X_future = pd.DataFrame(index = range(2020, 2023), data = dict(
    A = np.random.randint(4170, 19091, size = 3),
    B = np.random.randint(74, 337, size = 3)
))

y_past = pd.DataFrame(index = range(1965, 2020), data = dict(
    C = np.random.randint(12163, 42580, size = 55)
))

predictions = None
predictions = pd.DataFrame()

i = 0

while i < 10:
    i += 1
    
    reg = None
    y_pred = None
    
    X = X_past.values
    y = y_past.values.ravel()

    #reg = RandomForestRegressor(n_estimators = 300)
    reg = GradientBoostingRegressor(n_estimators = 300)
    #reg = XGBRegressor(n_estimators = 640, silent = True)

    reg.fit(X, y)

    y_pred = reg.predict(np.array(X_future))
    predictions = predictions.append(pd.Series(y_pred), ignore_index = True,)
    

predictions.columns = [2020, 2021, 2022]
predictions['Row-wise Duplicates'] = (predictions[2021] == predictions[2022])

predictions

That produces results such as:

2020 2021 2022 Row-wise Duplicates
13211.008045 29624.483861 34110.523735 False
13211.008045 29624.483861 33462.196606 False
13211.008045 29624.483861 33867.781932 False
13211.008045 29624.483861 33999.203849 False
13211.008045 29624.483861 33947.950436 False
13211.008045 29624.483861 33550.338744 False
13211.008045 29624.483861 34079.297200 False
13211.008045 29624.483861 33924.349324 False
13211.008045 29624.483861 33195.847833 False
13211.008045 29624.483861 33922.391200 False

As you can see, despite fitting anew on each iteration, I'm seeing a lot of repeat values.
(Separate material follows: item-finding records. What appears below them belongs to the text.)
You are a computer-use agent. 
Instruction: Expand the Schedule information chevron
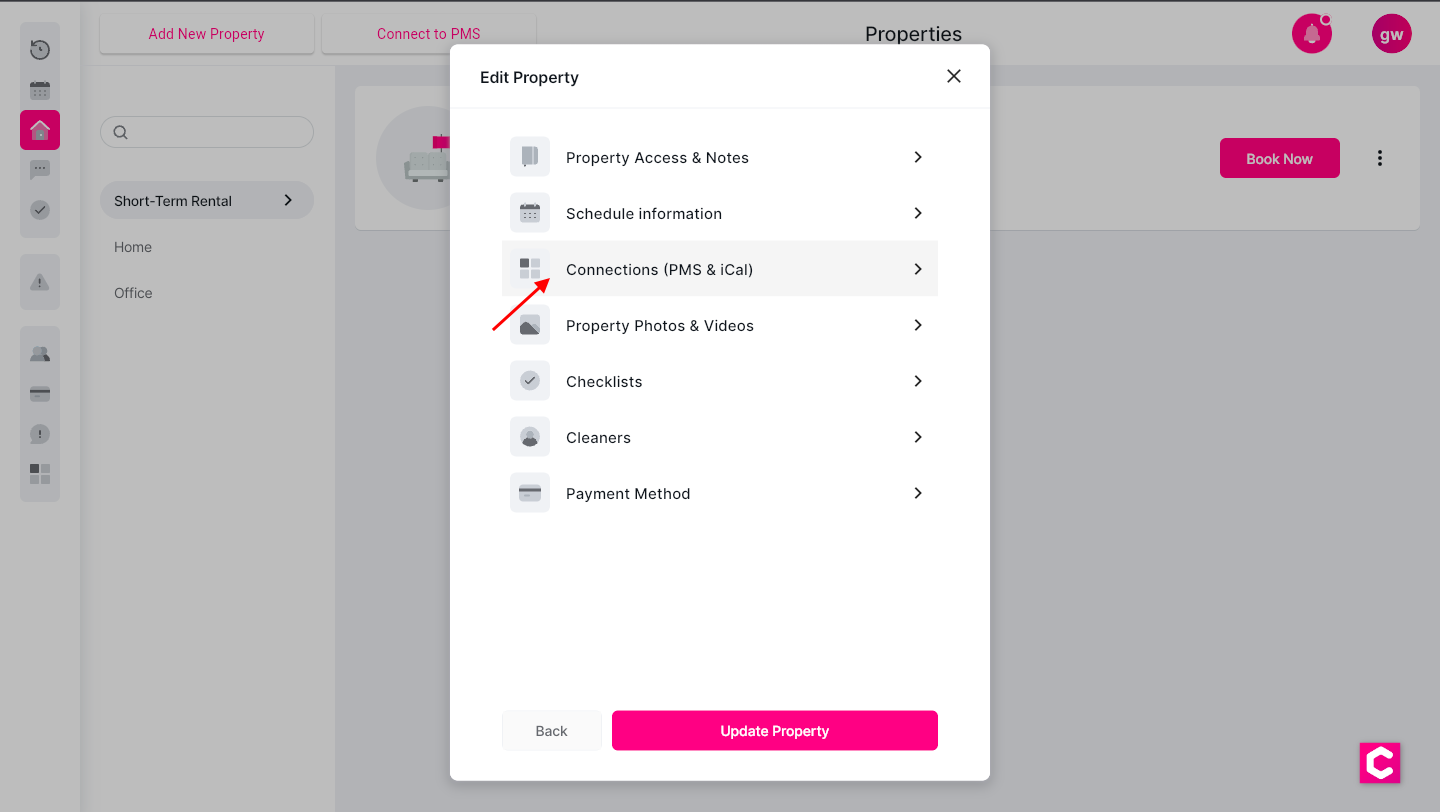(x=918, y=213)
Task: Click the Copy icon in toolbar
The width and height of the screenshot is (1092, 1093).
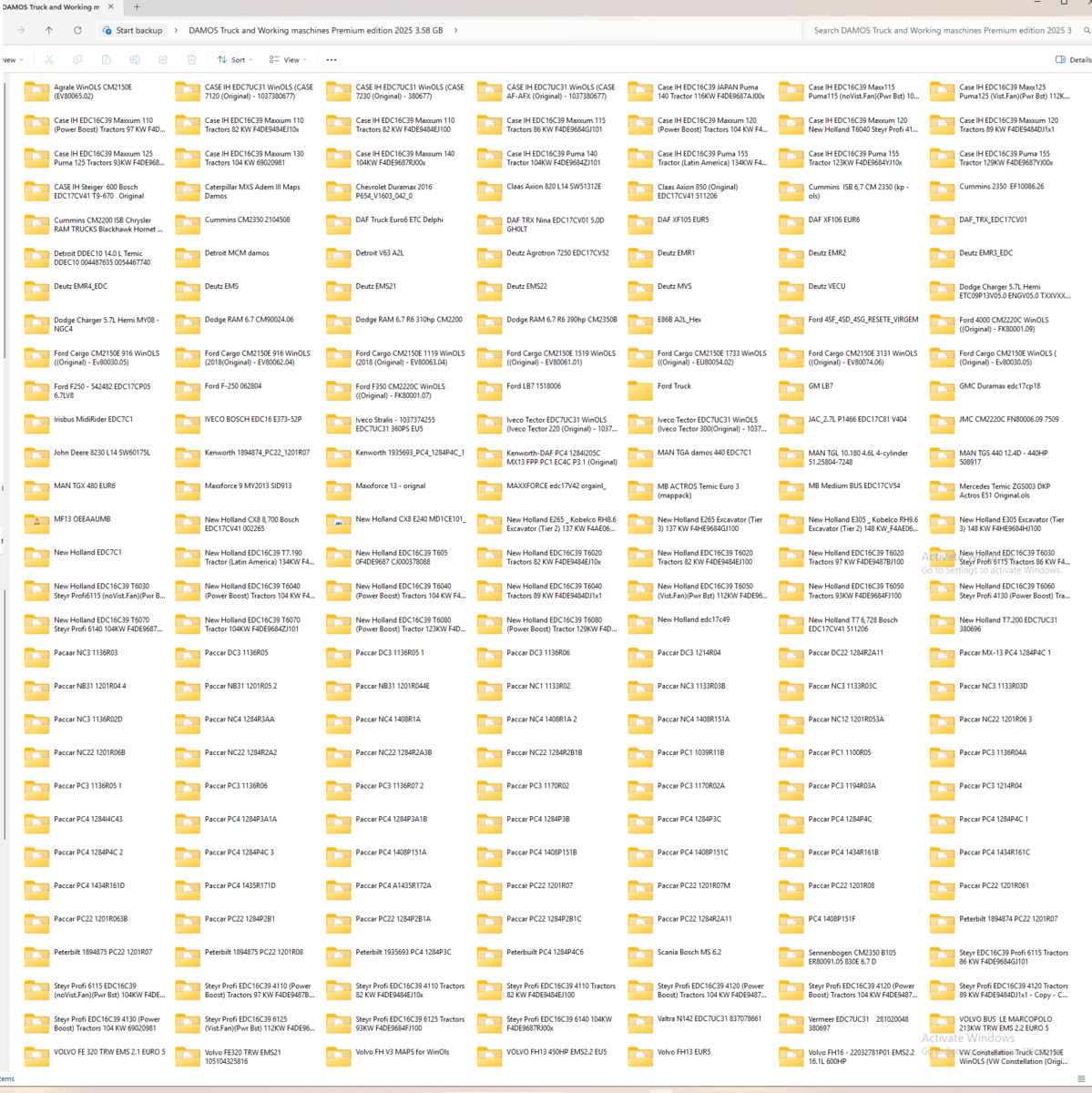Action: pos(77,60)
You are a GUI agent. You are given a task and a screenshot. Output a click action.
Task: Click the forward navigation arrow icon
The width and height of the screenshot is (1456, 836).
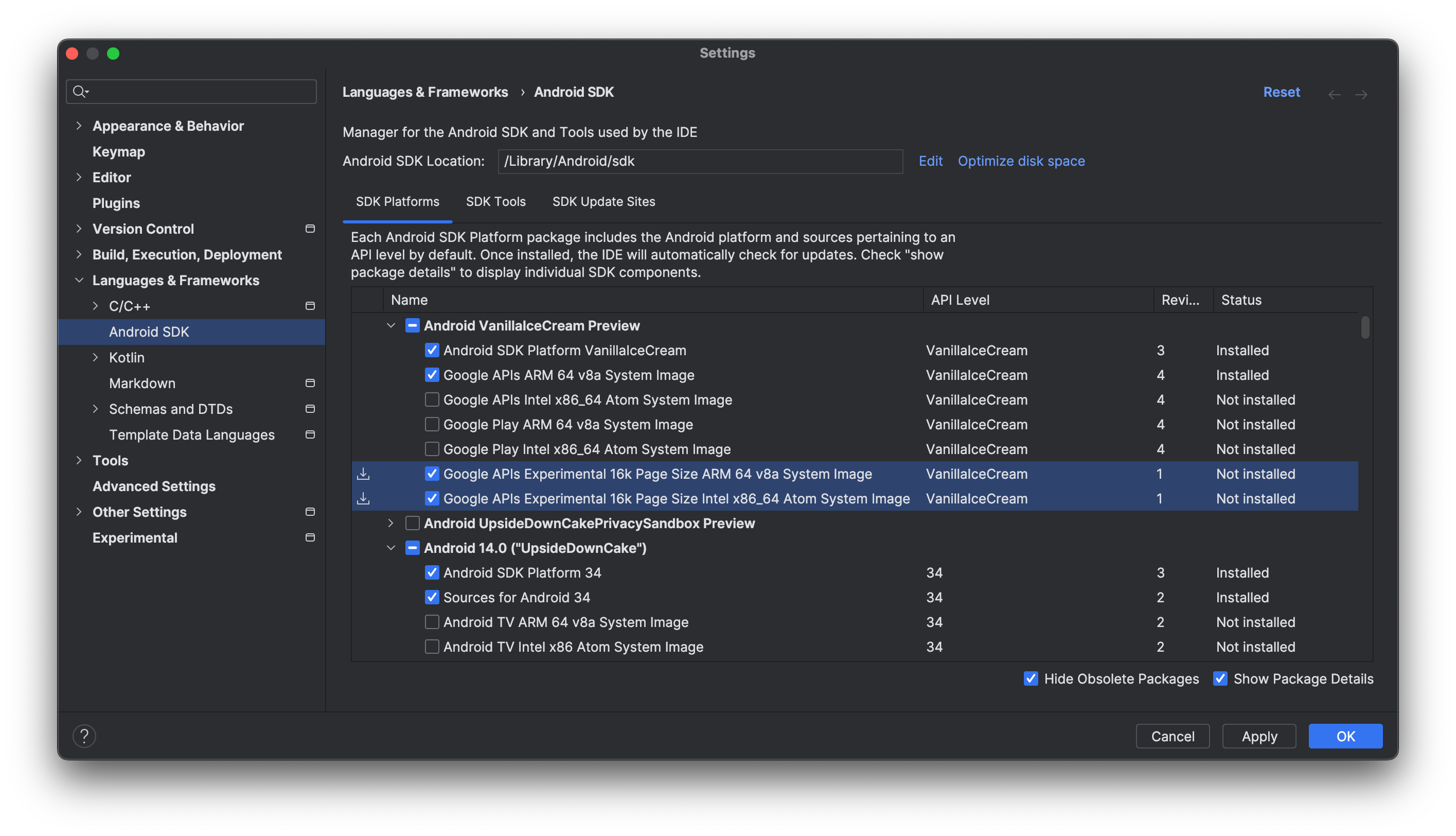pyautogui.click(x=1362, y=92)
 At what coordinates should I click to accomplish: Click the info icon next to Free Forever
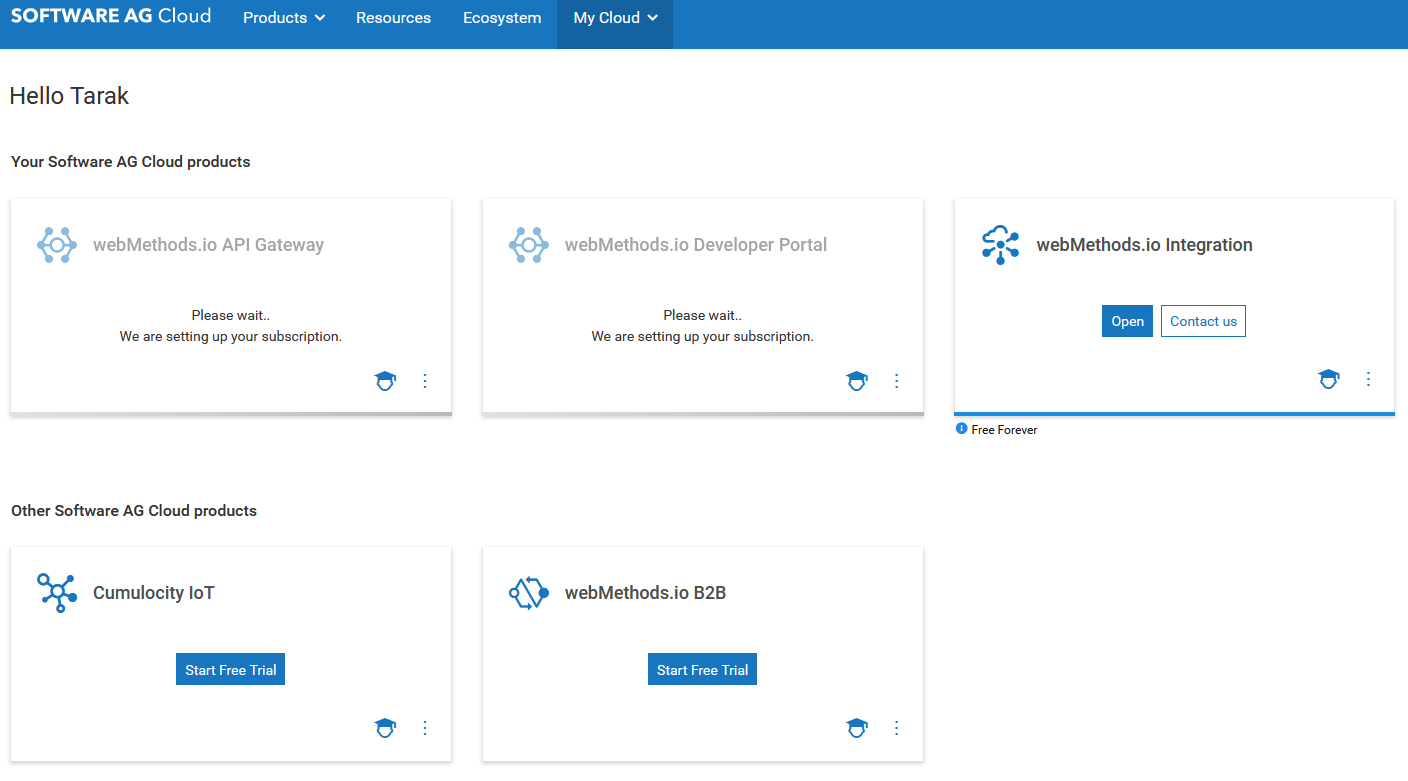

I also sometimes see duplication of values across the years (usually 2021 matching 2022, which is why I calculate the Row-wise Duplicates column):

2020 2021 2022 Row-wise Duplicates
40819.929316 40819.929316 40819.929316 True
41516.312213 41516.312213 41516.312213 True
41516.312213 41516.312213 41516.312213 True
40901.743937 40901.743937 40901.743937 True
41191.025907 41191.025907 41191.025907 True
41109.211286 41109.211286 41109.211286 True
40910.834451 40910.834451 40910.834451 True
41799.581630 41799.581630 41799.581630 True
42512.531092 42512.531092 42512.531092 True
41018.306151 41018.306151 41018.306151 True

What am I doing wrong? Why am I seeing duplicates like this? And how can I fix it?


Solution

  • The algorithm you use, with the parameters you use, has no random internal element. So giving it the same training set and the same test set (as you do in your code) will produce the same results.

    You can use the subsample parameter with value smaller then 1 to make it use a different random sub-sample to train each base learner (see documentation https://scikit-learn.org/stable/modules/generated/sklearn.ensemble.GradientBoostingRegressor.html)

    So, if you replace your line with this one:

    reg = GradientBoostingRegressor(n_estimators = 300, subsample = 0.9)
    

    The algorithm will use a random subset of 90% of your data to train each learner, and you will get different results in each call. You can still make the results reproducible if you combine it with the random_state parameter.